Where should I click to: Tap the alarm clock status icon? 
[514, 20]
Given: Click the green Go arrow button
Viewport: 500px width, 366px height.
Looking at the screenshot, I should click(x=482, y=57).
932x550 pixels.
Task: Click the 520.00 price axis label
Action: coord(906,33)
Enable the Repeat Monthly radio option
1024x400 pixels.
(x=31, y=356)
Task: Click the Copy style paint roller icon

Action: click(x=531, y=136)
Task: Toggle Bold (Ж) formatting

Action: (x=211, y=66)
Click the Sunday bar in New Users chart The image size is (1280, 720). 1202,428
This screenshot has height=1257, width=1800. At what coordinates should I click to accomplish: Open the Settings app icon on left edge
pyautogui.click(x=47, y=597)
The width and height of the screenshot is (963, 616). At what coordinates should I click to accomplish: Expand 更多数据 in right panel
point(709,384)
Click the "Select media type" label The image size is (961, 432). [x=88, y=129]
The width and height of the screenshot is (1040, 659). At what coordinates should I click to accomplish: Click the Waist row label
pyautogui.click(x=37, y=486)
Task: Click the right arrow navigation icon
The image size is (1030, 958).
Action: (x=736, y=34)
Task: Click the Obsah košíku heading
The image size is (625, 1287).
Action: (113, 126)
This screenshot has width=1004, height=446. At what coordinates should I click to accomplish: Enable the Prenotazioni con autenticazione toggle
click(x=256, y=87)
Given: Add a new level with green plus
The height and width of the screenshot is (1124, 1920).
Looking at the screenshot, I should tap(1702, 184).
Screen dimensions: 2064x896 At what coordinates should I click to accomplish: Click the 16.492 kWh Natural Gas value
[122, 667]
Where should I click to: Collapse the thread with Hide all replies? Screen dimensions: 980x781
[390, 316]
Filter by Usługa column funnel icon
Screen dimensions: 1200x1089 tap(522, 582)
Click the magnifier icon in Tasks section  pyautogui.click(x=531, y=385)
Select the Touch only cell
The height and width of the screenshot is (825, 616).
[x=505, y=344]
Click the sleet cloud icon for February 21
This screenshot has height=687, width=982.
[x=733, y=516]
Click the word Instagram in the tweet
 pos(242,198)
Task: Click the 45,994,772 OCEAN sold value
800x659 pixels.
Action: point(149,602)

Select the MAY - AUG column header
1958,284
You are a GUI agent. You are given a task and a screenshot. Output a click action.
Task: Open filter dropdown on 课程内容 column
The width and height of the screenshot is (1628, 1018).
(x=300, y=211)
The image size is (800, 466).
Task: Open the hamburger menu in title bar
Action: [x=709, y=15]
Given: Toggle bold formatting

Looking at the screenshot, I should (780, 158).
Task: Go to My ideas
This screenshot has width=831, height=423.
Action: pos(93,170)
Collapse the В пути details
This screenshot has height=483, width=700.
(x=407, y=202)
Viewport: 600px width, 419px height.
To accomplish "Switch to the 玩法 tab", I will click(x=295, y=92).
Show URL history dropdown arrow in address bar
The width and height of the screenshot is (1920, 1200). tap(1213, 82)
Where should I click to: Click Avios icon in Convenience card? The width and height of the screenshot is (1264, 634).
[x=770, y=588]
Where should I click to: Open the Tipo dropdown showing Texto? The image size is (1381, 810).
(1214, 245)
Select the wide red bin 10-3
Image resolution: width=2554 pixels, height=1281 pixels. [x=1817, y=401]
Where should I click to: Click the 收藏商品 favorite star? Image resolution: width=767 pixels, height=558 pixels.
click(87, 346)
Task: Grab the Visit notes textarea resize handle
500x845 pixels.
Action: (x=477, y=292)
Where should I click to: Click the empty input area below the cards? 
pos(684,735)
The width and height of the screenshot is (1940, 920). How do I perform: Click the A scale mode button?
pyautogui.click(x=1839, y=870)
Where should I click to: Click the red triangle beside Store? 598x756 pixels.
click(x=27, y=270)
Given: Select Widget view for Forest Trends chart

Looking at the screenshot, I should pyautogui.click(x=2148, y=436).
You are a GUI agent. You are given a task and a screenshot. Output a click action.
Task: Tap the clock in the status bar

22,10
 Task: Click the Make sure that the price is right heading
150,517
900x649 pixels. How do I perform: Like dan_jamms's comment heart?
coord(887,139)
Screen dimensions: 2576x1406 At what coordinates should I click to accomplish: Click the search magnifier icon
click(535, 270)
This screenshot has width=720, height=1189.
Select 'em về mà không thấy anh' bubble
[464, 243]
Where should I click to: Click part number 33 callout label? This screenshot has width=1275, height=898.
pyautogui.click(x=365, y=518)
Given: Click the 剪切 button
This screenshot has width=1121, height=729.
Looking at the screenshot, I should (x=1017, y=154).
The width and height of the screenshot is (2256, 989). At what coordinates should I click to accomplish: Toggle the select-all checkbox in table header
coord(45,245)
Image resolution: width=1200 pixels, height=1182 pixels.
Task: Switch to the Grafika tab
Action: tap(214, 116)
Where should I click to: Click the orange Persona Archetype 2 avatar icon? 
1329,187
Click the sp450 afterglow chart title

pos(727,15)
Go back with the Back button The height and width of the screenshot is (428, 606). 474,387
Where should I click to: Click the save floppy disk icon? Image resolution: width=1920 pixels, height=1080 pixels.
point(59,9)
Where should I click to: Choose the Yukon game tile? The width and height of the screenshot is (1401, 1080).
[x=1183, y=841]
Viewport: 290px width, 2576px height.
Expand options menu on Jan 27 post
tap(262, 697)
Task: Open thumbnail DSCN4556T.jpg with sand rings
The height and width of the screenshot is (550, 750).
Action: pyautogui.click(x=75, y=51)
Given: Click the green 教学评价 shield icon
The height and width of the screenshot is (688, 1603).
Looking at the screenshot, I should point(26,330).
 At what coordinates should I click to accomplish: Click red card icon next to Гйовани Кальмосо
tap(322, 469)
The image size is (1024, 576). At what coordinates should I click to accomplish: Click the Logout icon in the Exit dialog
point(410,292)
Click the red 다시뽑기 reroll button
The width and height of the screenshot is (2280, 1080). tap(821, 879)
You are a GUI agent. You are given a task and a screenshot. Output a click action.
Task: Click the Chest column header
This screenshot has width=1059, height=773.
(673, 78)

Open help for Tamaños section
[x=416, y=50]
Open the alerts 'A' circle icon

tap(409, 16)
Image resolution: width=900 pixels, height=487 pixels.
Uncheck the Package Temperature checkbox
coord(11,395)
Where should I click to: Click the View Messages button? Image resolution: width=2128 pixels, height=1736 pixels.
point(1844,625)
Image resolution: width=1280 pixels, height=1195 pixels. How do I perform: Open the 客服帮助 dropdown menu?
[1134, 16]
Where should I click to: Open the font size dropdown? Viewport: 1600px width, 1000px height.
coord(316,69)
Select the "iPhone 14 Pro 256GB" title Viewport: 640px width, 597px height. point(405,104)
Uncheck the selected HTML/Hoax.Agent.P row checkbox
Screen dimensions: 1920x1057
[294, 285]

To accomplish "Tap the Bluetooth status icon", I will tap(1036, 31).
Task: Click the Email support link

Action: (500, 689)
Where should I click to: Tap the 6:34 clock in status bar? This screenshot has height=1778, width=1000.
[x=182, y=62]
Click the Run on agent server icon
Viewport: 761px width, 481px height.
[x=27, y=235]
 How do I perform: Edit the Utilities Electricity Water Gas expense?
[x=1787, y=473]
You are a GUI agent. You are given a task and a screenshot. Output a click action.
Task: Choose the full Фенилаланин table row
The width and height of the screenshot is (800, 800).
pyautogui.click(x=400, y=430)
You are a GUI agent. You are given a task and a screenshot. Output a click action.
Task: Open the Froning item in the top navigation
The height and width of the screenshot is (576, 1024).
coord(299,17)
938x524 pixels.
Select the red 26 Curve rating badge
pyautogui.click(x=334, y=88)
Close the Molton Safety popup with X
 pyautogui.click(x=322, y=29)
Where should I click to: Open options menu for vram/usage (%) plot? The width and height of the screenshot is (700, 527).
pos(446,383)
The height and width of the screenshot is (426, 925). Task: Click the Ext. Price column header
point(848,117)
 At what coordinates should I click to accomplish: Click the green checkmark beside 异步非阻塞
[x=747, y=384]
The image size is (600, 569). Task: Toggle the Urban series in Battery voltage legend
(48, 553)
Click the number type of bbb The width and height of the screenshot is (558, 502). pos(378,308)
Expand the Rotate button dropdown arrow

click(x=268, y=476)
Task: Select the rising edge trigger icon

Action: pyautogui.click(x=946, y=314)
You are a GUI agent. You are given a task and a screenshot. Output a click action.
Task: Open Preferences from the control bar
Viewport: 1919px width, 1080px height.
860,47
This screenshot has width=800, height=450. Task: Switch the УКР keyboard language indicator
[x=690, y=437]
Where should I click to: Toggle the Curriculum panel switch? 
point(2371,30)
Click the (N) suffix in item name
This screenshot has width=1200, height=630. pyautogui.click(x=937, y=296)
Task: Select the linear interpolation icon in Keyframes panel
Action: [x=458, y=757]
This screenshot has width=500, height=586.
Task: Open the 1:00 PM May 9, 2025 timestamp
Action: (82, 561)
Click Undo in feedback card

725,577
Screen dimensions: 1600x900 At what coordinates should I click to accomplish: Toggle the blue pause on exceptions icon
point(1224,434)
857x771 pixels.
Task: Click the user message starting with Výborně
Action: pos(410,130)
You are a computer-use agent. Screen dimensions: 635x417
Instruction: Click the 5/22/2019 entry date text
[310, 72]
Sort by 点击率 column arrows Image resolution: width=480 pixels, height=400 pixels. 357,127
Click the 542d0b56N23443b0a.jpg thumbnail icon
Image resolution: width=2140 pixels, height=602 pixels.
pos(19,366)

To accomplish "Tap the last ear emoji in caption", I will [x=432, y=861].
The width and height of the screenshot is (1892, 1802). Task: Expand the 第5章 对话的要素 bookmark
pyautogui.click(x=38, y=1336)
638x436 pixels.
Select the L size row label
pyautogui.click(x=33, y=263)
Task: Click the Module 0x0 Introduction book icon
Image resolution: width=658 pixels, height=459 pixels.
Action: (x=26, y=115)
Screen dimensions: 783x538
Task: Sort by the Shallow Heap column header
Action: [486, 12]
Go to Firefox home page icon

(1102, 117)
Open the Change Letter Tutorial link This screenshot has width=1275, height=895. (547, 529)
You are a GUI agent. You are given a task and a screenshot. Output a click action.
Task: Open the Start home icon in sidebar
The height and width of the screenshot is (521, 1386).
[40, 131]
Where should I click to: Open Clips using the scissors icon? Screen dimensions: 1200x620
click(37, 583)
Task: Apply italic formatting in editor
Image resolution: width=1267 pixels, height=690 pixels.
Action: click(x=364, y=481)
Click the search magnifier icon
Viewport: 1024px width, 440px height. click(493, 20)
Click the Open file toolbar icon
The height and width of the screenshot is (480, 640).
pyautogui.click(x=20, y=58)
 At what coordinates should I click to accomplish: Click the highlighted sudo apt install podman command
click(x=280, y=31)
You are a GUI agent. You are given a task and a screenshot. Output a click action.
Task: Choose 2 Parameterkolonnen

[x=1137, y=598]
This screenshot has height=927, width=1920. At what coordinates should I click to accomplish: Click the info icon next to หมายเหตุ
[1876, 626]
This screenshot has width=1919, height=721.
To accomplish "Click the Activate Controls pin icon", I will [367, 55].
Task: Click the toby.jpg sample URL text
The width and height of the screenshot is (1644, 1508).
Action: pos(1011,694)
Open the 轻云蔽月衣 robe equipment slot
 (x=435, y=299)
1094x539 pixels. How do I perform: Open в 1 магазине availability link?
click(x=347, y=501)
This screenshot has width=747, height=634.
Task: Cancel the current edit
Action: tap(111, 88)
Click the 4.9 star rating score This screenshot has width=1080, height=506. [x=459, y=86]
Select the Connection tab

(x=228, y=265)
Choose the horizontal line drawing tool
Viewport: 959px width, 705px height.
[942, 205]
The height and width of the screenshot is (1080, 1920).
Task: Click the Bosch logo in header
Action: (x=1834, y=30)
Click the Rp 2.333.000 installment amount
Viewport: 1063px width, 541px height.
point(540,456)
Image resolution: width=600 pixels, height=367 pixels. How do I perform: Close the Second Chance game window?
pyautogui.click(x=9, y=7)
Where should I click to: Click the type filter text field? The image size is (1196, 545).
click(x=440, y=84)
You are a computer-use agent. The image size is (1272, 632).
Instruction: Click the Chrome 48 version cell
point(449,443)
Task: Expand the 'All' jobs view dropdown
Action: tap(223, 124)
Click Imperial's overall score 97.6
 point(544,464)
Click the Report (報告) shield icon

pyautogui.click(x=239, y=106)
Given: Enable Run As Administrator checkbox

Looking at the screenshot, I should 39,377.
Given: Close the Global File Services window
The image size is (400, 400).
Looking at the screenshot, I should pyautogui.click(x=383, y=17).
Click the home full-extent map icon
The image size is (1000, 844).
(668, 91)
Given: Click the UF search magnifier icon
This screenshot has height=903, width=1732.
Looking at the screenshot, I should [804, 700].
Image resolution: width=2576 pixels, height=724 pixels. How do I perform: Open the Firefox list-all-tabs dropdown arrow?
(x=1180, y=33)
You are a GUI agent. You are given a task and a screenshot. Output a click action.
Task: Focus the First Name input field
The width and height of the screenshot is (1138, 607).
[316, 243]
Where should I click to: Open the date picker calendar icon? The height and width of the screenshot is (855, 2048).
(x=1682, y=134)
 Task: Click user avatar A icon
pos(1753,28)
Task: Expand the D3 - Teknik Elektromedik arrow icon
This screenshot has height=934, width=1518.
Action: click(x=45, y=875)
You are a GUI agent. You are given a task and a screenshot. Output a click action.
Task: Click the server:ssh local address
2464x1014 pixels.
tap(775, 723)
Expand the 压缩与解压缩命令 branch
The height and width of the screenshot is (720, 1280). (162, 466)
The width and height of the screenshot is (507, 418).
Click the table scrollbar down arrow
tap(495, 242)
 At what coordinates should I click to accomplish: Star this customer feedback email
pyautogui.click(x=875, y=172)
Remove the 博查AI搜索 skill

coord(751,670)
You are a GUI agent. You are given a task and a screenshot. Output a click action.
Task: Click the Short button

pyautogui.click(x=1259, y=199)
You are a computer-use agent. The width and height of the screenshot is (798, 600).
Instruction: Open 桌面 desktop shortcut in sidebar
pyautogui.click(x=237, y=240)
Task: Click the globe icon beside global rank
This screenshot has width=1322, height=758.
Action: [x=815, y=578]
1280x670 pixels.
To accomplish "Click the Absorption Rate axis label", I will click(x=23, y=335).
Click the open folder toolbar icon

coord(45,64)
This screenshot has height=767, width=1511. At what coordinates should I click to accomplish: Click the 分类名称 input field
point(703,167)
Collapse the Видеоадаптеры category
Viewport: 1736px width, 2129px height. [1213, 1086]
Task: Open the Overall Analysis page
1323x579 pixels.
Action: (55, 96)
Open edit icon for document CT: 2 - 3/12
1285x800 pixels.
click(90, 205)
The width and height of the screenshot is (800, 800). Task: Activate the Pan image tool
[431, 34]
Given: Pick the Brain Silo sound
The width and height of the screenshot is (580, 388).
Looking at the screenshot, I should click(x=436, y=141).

PROBLEM TO SOLVE
Reproduce the records above verbatim, everything from the line containing "Click Undo in feedback card" down to the line containing "pyautogui.click(x=38, y=1336)", both included.

FINISHED EXERCISE
Click Undo in feedback card

725,577
Screen dimensions: 1600x900 At what coordinates should I click to accomplish: Toggle the blue pause on exceptions icon
point(1224,434)
857x771 pixels.
Task: Click the user message starting with Výborně
Action: pos(410,130)
You are a computer-use agent. Screen dimensions: 635x417
Instruction: Click the 5/22/2019 entry date text
[310, 72]
Sort by 点击率 column arrows Image resolution: width=480 pixels, height=400 pixels. 357,127
Click the 542d0b56N23443b0a.jpg thumbnail icon
Image resolution: width=2140 pixels, height=602 pixels.
pos(19,366)

To accomplish "Tap the last ear emoji in caption", I will [x=432, y=861].
The width and height of the screenshot is (1892, 1802). Task: Expand the 第5章 对话的要素 bookmark
pyautogui.click(x=38, y=1336)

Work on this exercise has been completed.